In the data below, find the line containing "Image resolution: width=232, height=2576." and the line containing "Learn more (47, 2455)", then reproduce them and every line between, exactly. Omit pictures.
Listed records Block Start
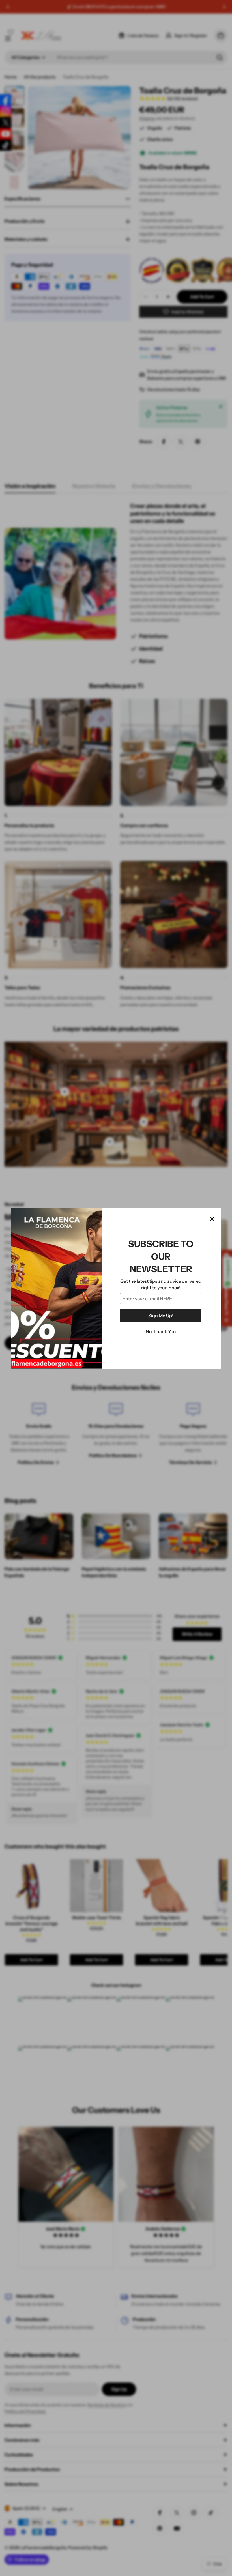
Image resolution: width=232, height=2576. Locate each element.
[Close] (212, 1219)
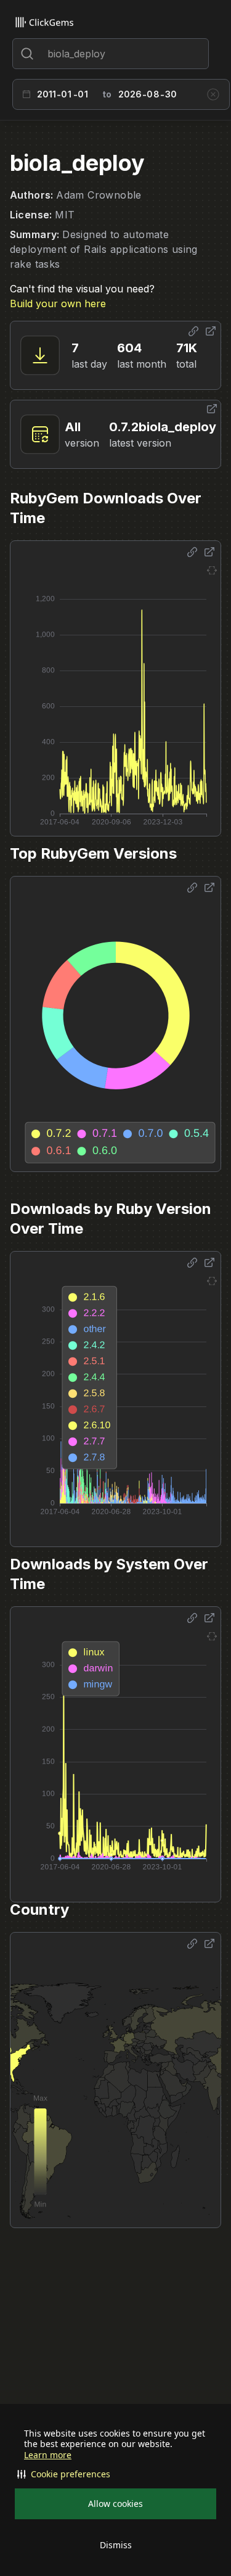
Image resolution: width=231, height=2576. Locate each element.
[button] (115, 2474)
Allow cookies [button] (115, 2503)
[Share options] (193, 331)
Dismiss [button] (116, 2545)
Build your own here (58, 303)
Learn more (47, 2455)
Listed records Block End
Listed records Block Start
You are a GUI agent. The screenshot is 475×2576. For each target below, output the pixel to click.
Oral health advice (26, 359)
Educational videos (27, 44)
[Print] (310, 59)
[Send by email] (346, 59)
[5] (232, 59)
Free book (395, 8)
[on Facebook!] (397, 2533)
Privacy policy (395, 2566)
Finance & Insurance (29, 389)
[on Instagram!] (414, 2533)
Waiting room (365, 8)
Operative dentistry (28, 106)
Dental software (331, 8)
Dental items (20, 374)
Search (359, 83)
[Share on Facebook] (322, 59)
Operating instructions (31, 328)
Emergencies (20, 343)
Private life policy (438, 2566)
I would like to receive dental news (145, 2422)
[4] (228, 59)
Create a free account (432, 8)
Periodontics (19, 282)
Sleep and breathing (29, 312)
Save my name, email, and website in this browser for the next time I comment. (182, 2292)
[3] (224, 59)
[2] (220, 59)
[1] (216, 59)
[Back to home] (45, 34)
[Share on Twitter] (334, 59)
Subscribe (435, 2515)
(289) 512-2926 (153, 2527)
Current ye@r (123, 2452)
Listed records Block End
Output:
Image resolution: width=232, height=2576. Locate each element.
[Close] (212, 1219)
Image resolution: width=231, height=2576. Locate each element.
[button] (115, 2474)
Allow cookies [button] (115, 2503)
[Share options] (193, 331)
Dismiss [button] (116, 2545)
Build your own here (58, 303)
Learn more (47, 2455)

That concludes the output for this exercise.